» **Task statement**: Please copy the entries below word for word.
Segment Start: Source material
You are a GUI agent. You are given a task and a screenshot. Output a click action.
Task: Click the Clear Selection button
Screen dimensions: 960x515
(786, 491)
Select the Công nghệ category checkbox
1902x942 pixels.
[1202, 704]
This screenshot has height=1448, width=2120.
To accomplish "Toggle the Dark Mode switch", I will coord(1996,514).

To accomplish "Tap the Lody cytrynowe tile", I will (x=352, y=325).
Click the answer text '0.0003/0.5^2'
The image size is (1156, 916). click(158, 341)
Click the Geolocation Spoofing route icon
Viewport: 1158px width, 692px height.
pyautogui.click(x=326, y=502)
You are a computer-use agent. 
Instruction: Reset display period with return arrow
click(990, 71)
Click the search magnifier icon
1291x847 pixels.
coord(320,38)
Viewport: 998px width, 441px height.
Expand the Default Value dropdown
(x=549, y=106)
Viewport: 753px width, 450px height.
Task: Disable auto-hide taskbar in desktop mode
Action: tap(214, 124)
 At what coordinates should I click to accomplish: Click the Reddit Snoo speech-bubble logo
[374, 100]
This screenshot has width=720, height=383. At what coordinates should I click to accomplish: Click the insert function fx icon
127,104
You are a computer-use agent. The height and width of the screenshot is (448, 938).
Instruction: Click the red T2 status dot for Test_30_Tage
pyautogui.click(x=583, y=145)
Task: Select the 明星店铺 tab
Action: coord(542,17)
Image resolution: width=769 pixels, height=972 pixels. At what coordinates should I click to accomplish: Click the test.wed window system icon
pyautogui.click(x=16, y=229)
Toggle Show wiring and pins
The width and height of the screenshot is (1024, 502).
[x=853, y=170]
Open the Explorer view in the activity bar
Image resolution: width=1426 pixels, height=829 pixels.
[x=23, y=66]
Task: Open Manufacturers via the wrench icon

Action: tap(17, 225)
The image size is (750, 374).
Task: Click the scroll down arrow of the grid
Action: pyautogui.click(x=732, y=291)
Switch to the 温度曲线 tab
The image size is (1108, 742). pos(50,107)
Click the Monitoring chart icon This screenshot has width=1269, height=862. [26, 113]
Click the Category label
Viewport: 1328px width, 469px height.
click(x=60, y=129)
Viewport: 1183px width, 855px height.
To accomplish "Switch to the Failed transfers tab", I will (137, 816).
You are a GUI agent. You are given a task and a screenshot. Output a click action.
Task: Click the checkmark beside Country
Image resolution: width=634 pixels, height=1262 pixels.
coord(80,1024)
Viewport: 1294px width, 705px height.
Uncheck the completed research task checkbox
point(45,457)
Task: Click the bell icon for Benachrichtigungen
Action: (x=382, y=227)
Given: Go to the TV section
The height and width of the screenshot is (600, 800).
Segment End: Source material
» **Output of the exercise**:
You are a GUI agent. You are given a task and a screenshot. Output a click action.
Task: Click the Clear Selection button
Screen dimensions: 960x515
(786, 491)
Select the Công nghệ category checkbox
1902x942 pixels.
[1202, 704]
This screenshot has height=1448, width=2120.
To accomplish "Toggle the Dark Mode switch", I will coord(1996,514).

To accomplish "Tap the Lody cytrynowe tile", I will (x=352, y=325).
Click the answer text '0.0003/0.5^2'
The image size is (1156, 916). click(158, 341)
Click the Geolocation Spoofing route icon
Viewport: 1158px width, 692px height.
pyautogui.click(x=326, y=502)
You are a computer-use agent. 
Instruction: Reset display period with return arrow
click(990, 71)
Click the search magnifier icon
1291x847 pixels.
coord(320,38)
Viewport: 998px width, 441px height.
Expand the Default Value dropdown
(x=549, y=106)
Viewport: 753px width, 450px height.
Task: Disable auto-hide taskbar in desktop mode
Action: tap(214, 124)
 At what coordinates should I click to accomplish: Click the Reddit Snoo speech-bubble logo
[374, 100]
This screenshot has width=720, height=383. At what coordinates should I click to accomplish: Click the insert function fx icon
127,104
You are a computer-use agent. The height and width of the screenshot is (448, 938).
Instruction: Click the red T2 status dot for Test_30_Tage
pyautogui.click(x=583, y=145)
Task: Select the 明星店铺 tab
Action: coord(542,17)
Image resolution: width=769 pixels, height=972 pixels. At what coordinates should I click to accomplish: Click the test.wed window system icon
pyautogui.click(x=16, y=229)
Toggle Show wiring and pins
The width and height of the screenshot is (1024, 502).
[x=853, y=170]
Open the Explorer view in the activity bar
Image resolution: width=1426 pixels, height=829 pixels.
[x=23, y=66]
Task: Open Manufacturers via the wrench icon

Action: tap(17, 225)
The image size is (750, 374).
Task: Click the scroll down arrow of the grid
Action: pyautogui.click(x=732, y=291)
Switch to the 温度曲线 tab
The image size is (1108, 742). pos(50,107)
Click the Monitoring chart icon This screenshot has width=1269, height=862. [26, 113]
Click the Category label
Viewport: 1328px width, 469px height.
click(x=60, y=129)
Viewport: 1183px width, 855px height.
To accomplish "Switch to the Failed transfers tab", I will (137, 816).
You are a GUI agent. You are given a task and a screenshot. Output a click action.
Task: Click the checkmark beside Country
Image resolution: width=634 pixels, height=1262 pixels.
coord(80,1024)
Viewport: 1294px width, 705px height.
Uncheck the completed research task checkbox
point(45,457)
Task: Click the bell icon for Benachrichtigungen
Action: (x=382, y=227)
Given: Go to the TV section
The height and width of the screenshot is (600, 800).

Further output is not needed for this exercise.